Rónán Ó Snodaigh - ‘The Playdays’
It’s one thing to perfect the playing of an instrument or to be able to do so within a group, but it’s another entirely to write a bunch of songs that somehow, via magical thinking or other indecipherable ways, end up gelling together so sumptuously that a classic album is made.
The climb is hard, but it’s to that point the great artist must reach in order to take the higher leap again to that really special place at the top of the spectrum.
Rónán Ó Snodaigh has been the lead singer with Kíla since 1987. That’s 20 long years of beating the drum with power but with no little amount of subtelty or panache either. The group formed in Coláiste Eoin in Co Dublin, a gaelscoil with a reputation as a musical hot-spot.

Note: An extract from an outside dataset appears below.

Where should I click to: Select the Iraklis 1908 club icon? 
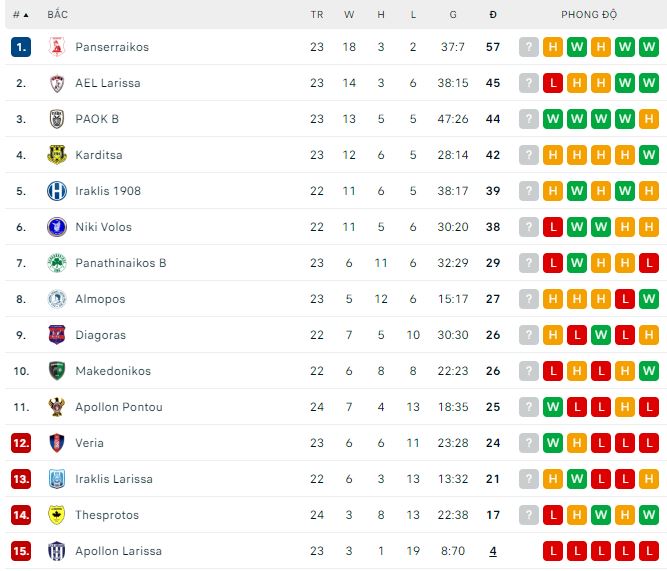(56, 191)
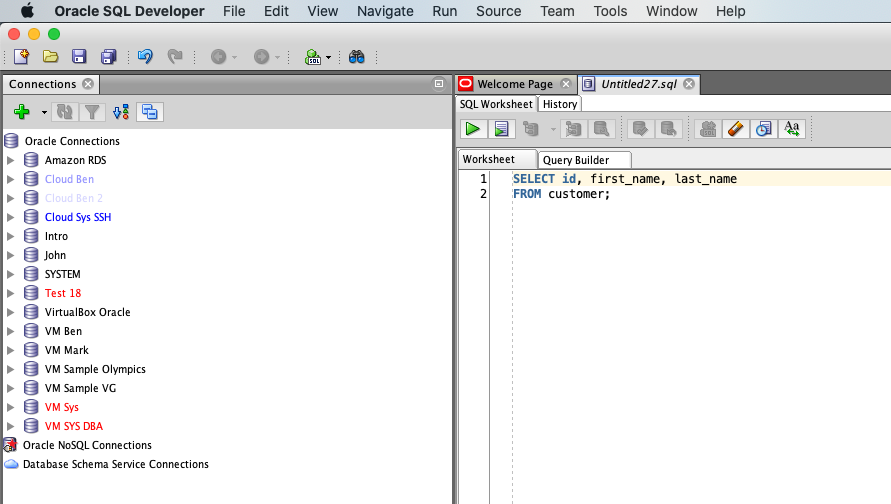Open the SQL Worksheet icon's dropdown arrow
The width and height of the screenshot is (891, 504).
pyautogui.click(x=328, y=58)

The first incarnation included Colm Mac Con Iomaire and Karl and Dave Odlum, each of whom were soon to become members of The Frames, with the latter recently a Grammy-winning producer.
The backbone of the group comprised of Rónán’s brothers Rossa and Colm. Their command of the traditional form gave them license to absorb influences from all directions. Like all tight exploratory musical units, they found their own sound.
It was from this platform that Rónán Ó Snodaigh took flight with his solo records. The Playdays is the third of four to date, and it ranks as his finest.
That feeling at the heart of great records is hard to define or explain but when it’s present there’s a shine off everything and great moments glisten uncommonly brightly. Here most of these highlights belong to saxophonist Richie Buckley. It’s a difficult instrument to assimilate into an ensemble while taking a lead role, but Buckley plays with such beautiful restraint that he sort of glides above it all.
The standard of playing is exceptional everywhere. This record’s got soul. Ó Snodaigh treads a delicate lyrical path through a sound not unlike Astral Weeks. His gutteral tones are softer, speaking words of love that yearn for space and peace and quiet. It’s the way poetic champions compose.